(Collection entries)
════════
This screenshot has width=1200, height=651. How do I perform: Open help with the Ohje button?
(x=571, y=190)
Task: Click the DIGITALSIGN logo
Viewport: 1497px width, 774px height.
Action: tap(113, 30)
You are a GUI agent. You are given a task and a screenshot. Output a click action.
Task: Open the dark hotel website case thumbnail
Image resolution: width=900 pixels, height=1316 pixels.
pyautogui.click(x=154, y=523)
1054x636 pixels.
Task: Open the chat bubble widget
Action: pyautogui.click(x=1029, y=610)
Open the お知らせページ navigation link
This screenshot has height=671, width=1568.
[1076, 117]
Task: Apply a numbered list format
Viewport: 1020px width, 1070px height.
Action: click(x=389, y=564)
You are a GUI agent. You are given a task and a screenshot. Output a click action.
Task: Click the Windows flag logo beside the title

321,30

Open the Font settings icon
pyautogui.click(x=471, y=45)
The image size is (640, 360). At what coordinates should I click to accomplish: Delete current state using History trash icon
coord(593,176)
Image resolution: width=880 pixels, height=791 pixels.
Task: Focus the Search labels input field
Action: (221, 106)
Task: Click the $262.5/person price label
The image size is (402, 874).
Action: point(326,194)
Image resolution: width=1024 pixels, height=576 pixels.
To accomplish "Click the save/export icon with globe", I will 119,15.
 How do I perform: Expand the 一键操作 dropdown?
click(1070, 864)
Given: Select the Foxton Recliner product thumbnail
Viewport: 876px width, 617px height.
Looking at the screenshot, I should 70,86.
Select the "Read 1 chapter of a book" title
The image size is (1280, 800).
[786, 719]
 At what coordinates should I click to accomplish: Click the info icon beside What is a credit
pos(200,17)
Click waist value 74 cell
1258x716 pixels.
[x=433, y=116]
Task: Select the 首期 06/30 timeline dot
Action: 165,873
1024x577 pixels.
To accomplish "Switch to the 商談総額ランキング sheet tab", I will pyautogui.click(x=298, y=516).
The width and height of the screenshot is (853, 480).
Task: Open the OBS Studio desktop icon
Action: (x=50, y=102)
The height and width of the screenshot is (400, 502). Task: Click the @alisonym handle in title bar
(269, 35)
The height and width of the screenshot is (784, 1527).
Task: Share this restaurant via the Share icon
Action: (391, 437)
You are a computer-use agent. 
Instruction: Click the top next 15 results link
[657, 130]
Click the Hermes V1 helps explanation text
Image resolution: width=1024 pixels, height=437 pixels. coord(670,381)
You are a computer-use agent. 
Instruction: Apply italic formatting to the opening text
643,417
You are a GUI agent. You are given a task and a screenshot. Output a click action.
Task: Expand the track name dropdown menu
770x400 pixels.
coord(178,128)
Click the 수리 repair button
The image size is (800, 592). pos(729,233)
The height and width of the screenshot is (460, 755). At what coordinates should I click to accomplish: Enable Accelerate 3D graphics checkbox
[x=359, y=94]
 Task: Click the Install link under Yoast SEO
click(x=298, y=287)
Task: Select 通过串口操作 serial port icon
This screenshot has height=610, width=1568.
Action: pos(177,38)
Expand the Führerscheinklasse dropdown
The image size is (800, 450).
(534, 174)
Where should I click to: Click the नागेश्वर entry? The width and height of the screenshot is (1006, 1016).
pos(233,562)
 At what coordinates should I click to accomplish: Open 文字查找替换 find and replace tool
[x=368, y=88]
════════
▶ WORK TO COMPLETE:
Would you give the number of lines above that hold "thumbnail"? Only the number is needed.

▶ WRITTEN REPLY:
2